そう判断した俺は、即座にルミナとシリウスをけしかけた。
ルミナの方は瞬時に《精霊召喚》を発動し、強化された精霊たちを後方の悪魔の足止めに向かわせたようだ。
これならば、奴らが追い付いてくるまでに多少の時間を稼ぐことはできるだろう。
「アリス、舌を噛まないように注意しろよ――セイラン、全速力だ」
「ケェエッ!」
俺の言葉に頷き、セイランは威勢のいい叫び声と共に、全身に黒い風を纏う。
その瞬間、一気にギアが変化したかのように、セイランの体は驚くべき勢いで加速した。
「ッ……!」
思わず振り落とされそうになる体を支えつつ、右手で背中から野太刀を抜き放つ。
どうやらアリスは動くどころじゃないらしく、俺の腰に全力でしがみ付いているようだが、それも仕方のないことだろう。
体重の軽い彼女では、カーブした際にそのまま吹っ飛んでいきかねない。
腰を締め付ける勢いでしがみ付く彼女のことはそのまま放置しつつ、俺は抜き放った野太刀を横向きに固定した。
「『生奪』」
反転し、一気に駆けだしたセイランは、その速度のままにグレーターデーモンの小隊の一つへと正面から突っ込んでいく。
連中もそれに反応して魔法を放ってきたが、あまりにも速すぎるが故に目標を誤り、見当違いの場所を貫いて行った。
その様を見届けながら、俺は擦れ違い様に野太刀の刃でアークデーモンの首を斬り飛ばした。
そのまま駆け抜けたセイランは、旋回するように軌道を変えながら再び相手へと向かって行く。

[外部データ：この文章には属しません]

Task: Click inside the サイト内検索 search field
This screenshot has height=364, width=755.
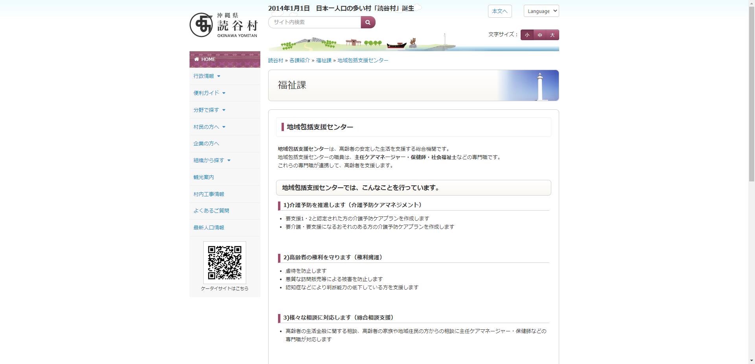Action: [313, 22]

流石に、このスピードでは急激な方向転換はできないようだ。
(いや、セイランだけなら分からんか)
以前に戦ったワイルドハントは、空中で冗談のような機動力を発揮してみせた。
流石にあれは、空中かつ騎乗者がいなかったからこその機動力だっただろうが、セイランでもある程度近いことはできるのだろう。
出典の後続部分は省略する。